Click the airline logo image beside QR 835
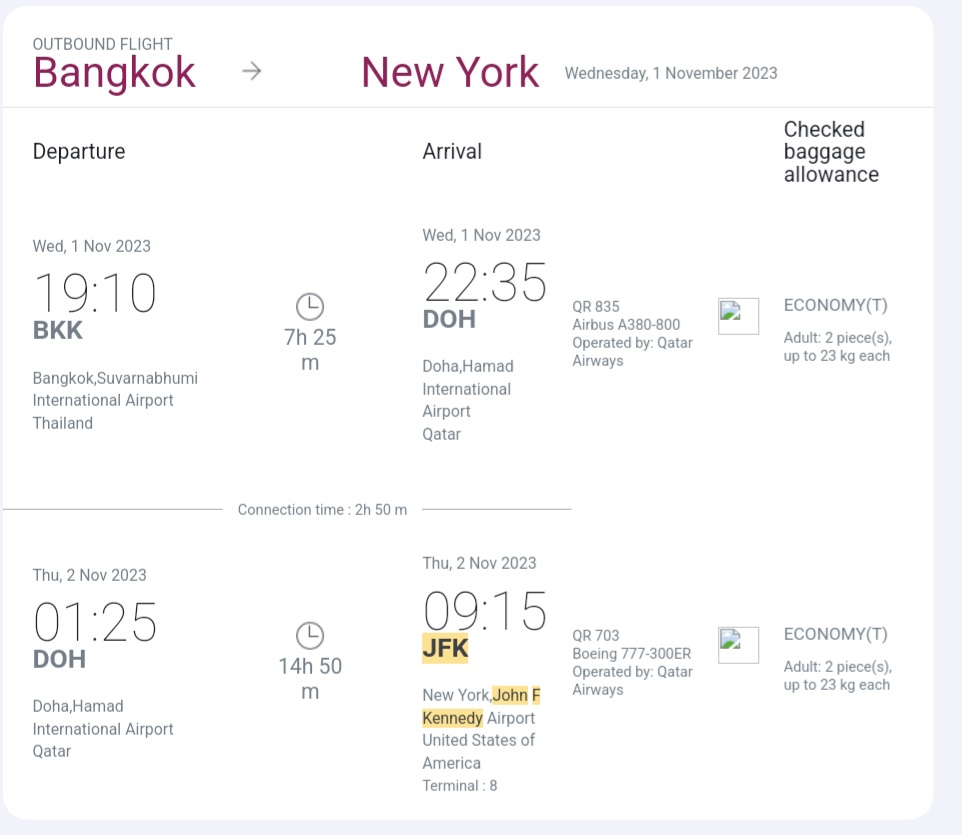coord(738,316)
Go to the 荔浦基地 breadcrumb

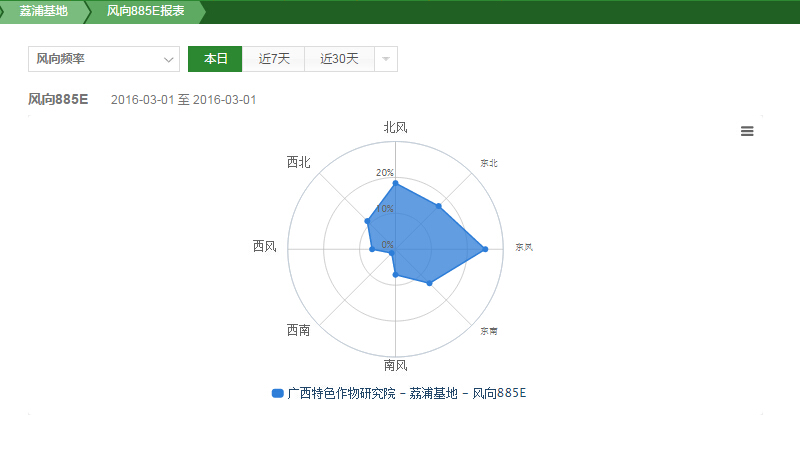[x=44, y=11]
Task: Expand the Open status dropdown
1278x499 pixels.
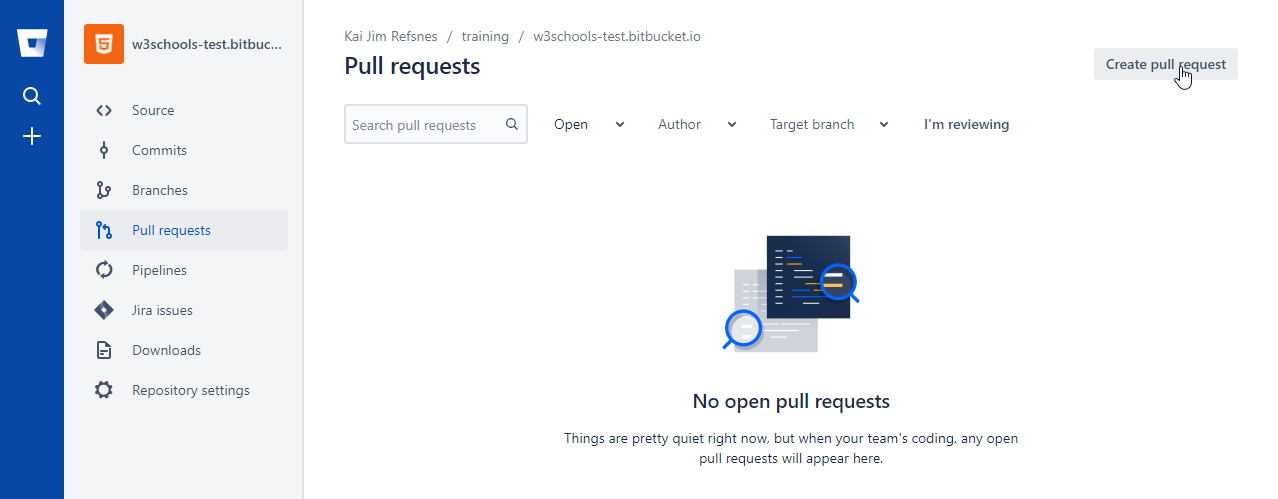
* * *
# [DIRECTIONS]
Now reproduce all of the entries precisely, with no pictures in the copy.

# [ANSWER TO THIS EXERCISE]
Click the airline logo image beside QR 835
coord(738,316)
Go to the 荔浦基地 breadcrumb

[x=44, y=11]
Task: Expand the Open status dropdown
1278x499 pixels.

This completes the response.